Child sexual abuse: Girls who experience physical, emotional or sexual abuse and neglect during childhood may be at a greater risk of developing eating disorders. The disorder helps them establish a false sense of control, direct their anger towards the self and deal with the painful emotions resulting from the abusive experience.
Personality factors: At the core of the self the individual feels unloved and rejected. The whole personality is engulfed by feelings of despair and abandonment. The individual suffers from low self-esteem and feels that she is unworthy, useless and ugly. Individuals suffering from eating disorders also tend to have low tolerance for frustration. Along with this, they tend to have unreasonably high expectations of themselves in all spheres of their lives.
Genetic factors: There may be a genetic predisposition to some of the eating disorders. Monozygotic twins have higher concordance rates for some of the eating disorders as compared to dizygotic twins. The first degree biological relatives of patients with eating disorders have a greater lifetime proneness to suffer from these disorders.
Teenage: During adolescence the body undergoes various changes and psychologically there are demands for separation and carving out an individual identity. These are experienced as highly stressful by many girls and may lead to eating disorders. Some girls are threatened by prospects of sexuality and womanhood and reduce their food intake to retain the child-like appearance and innocence. Other teenagers get influenced by fashion models and feel that they must be thin and look good to be loved, accepted and admired by others.
Older women: Some older women who find that their husbands are having an extramarital affair or do not take interest in sex may blame their looks and excessive body fat and develop a strong preoccupation with it. As children grow up and individuate many women feel a vacuum in their life and to fill in this void they may develop a strong preoccupation with food and body weight.
Concomitant Physiological Problems
Eating disorders have far reaching adverse consequences for the individual’s physical and physiological health. Osteoporosis, menstrual irregularities, infertility, difficult pregnancy, miscarriages, fetal complications, cardiac complications, electrolyte disturbances, renal abnormalities, dental complications and early death may occur in individuals suffering from eating disorders.
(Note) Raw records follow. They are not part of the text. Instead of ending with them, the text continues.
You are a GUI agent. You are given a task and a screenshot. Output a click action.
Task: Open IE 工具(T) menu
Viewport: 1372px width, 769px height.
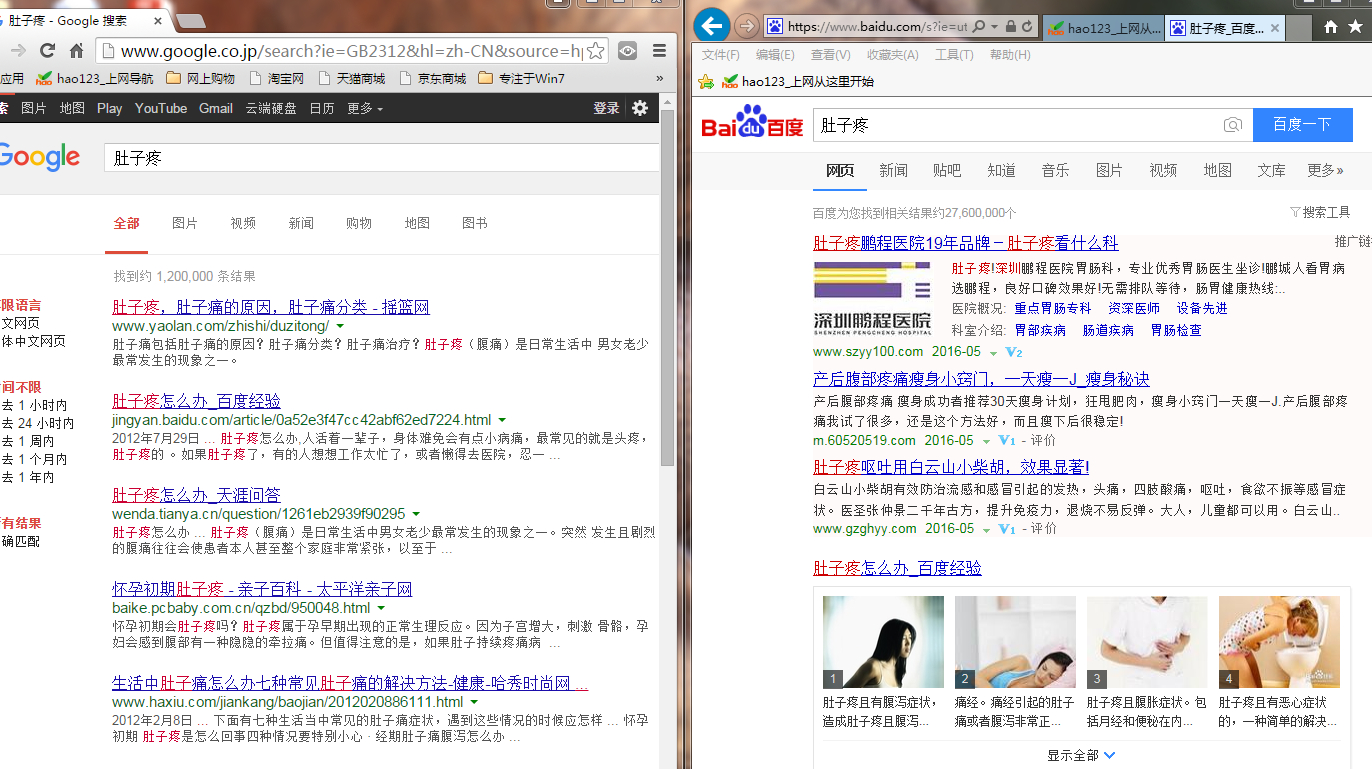coord(953,55)
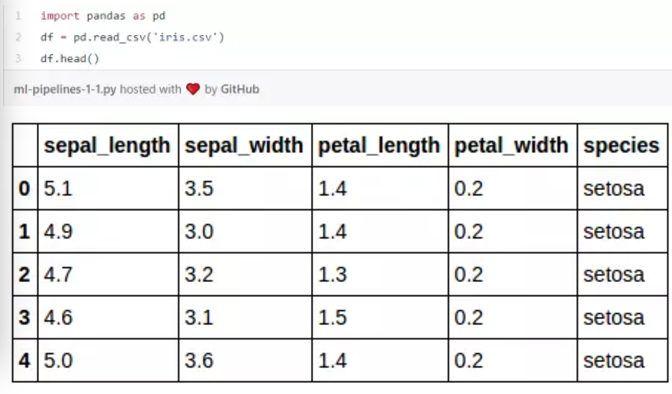Click the sepal_length cell containing 4.9
The height and width of the screenshot is (394, 672).
(x=108, y=231)
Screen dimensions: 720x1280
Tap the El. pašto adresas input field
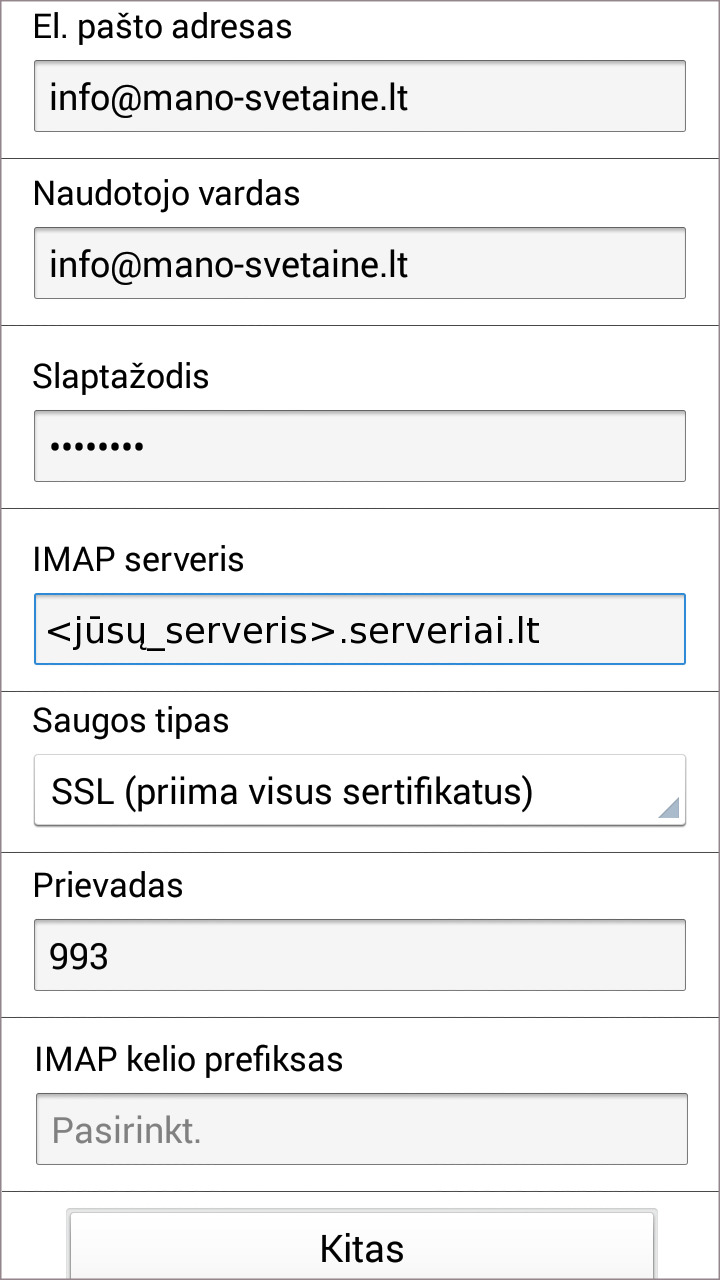(360, 96)
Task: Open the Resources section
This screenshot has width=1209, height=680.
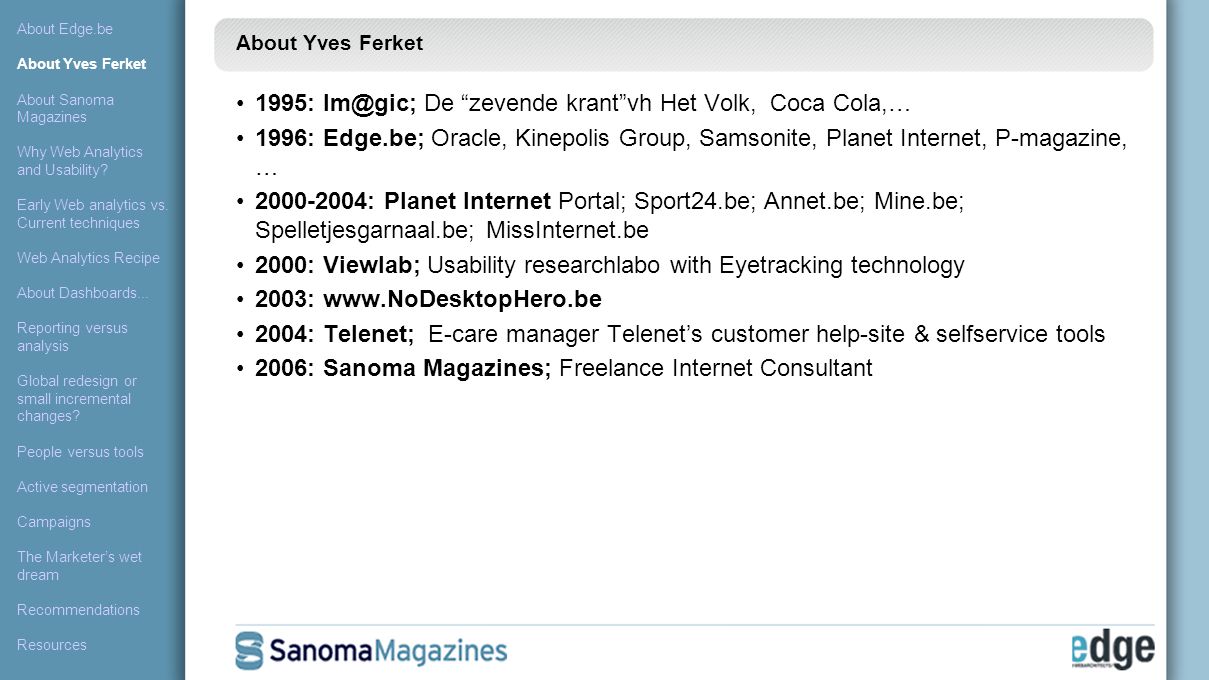Action: pyautogui.click(x=52, y=645)
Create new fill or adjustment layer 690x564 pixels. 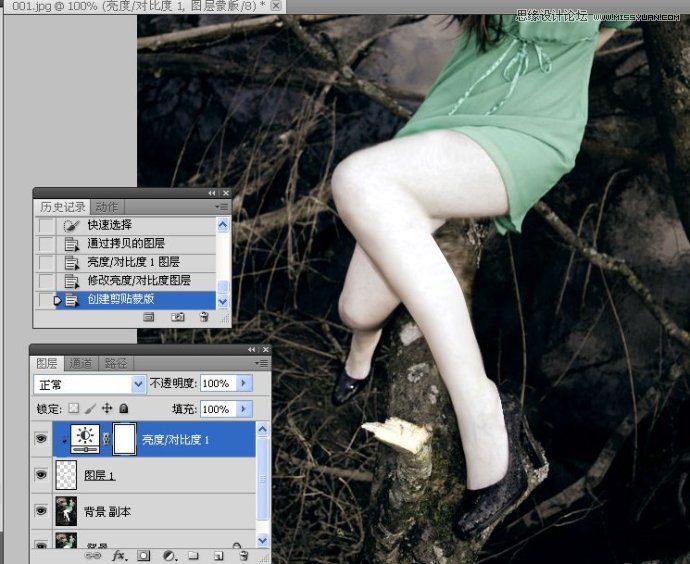(169, 556)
If your close one is suffering from an eating disorder be prepared for extreme denial. The person will rarely agree that she has a problem and would try her best to convince you that she is just trying to appear good and once she has lost weight everything would be fine. Rather, than harshly confronting the person respond with care and concern and make the person agree to see a mental health professional. In severe cases an inpatient and multidisciplinary treatment is advised. In the initial phase of treatment, the major emphasis is on facilitating weight gain. Certain antidepressant medications may also help. After this has been achieved, body image disturbances and factors that maintain the disorder are targeted by psychotherapy. Cognitive-behavior therapy restructures the faulty thought patterns which maintain the problematic behavior and uses additional behavior management techniques to develop self-control. Psychodynamic therapy does not specifically target the symptoms of eating disorder but works through the underlying conflicts that lead to eating disorders. The patients with eating disorders tend to drop out in between the treatment and there are frequent relapses if the treatment is not carried out fully. These patients benefit more if treated early when the problem has just begun.